Strawberry Crunch Cheesecake

When you want a dessert that tastes like summer and helps you cool off at the same time, make this gorgeous strawberry crunch cheesecake.


For the Crust:

1 lb Vanilla Cream Cookies (about 34 cookies, with a few reserved for the topping)

6 tablespoons Butter, melted

For the Filling:

1 small box (3.3 oz) Strawberry Jello

1 cup Boiling Water

16 oz Cream Cheese, softened (2 bricks of 8 oz each)

3/4 cup Granulated Sugar

2 cups Heavy Whipping Cream

1/2 cup Powdered Sugar

10 Strawberry Wafer Cookies (about 4 oz, for extra crunch)

For the Topping:

Whipped Topping, about half a small tub, thawed and placed into a pastry bag with a star tip (Wilton 1M tip recommended)


The Crust:

Process 26 vanilla cream cookies into fine crumbs and blend well with the melted butter.
Press this mixture into the bottom of a greased 10″ springform pan and set in the freezer for 15 minutes.
The Filling:

Dissolve the strawberry jello in boiling water and let it cool (do not refrigerate).

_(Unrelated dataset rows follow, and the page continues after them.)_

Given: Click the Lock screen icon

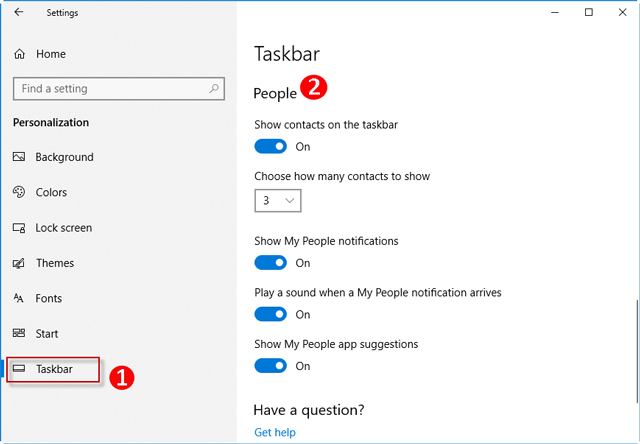Looking at the screenshot, I should pyautogui.click(x=19, y=228).
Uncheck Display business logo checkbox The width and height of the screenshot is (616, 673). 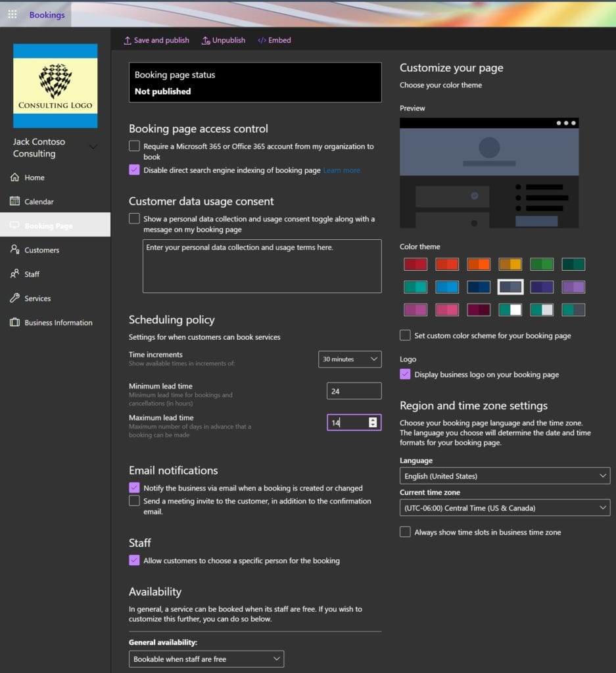[x=405, y=375]
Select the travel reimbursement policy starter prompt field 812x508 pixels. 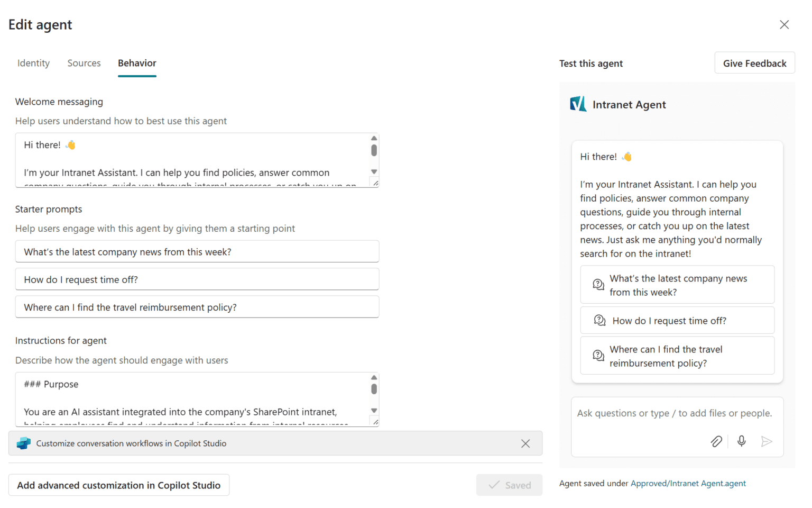(197, 307)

Beat the cream cheese and granulated sugar until smooth.
Whip the heavy cream with powdered sugar to stiff peaks, then fold it into the cream cheese mixture and cooled strawberry jello in two steps.

Layer half of the whipped cream mixture over the crust, followed by half of the strawberry jello mixture. Freeze for 15 minutes, then add the remaining cream cheese mixture and top with the remaining strawberry mixture.

The Topping:

Crush the remaining vanilla cream cookies and strawberry wafers. Add food coloring for a pinker hue if desired.

Sprinkle this crunchy mixture over the cheesecake and refrigerate for 4 hours to set.

Garnish with swirls of whipped topping before serving.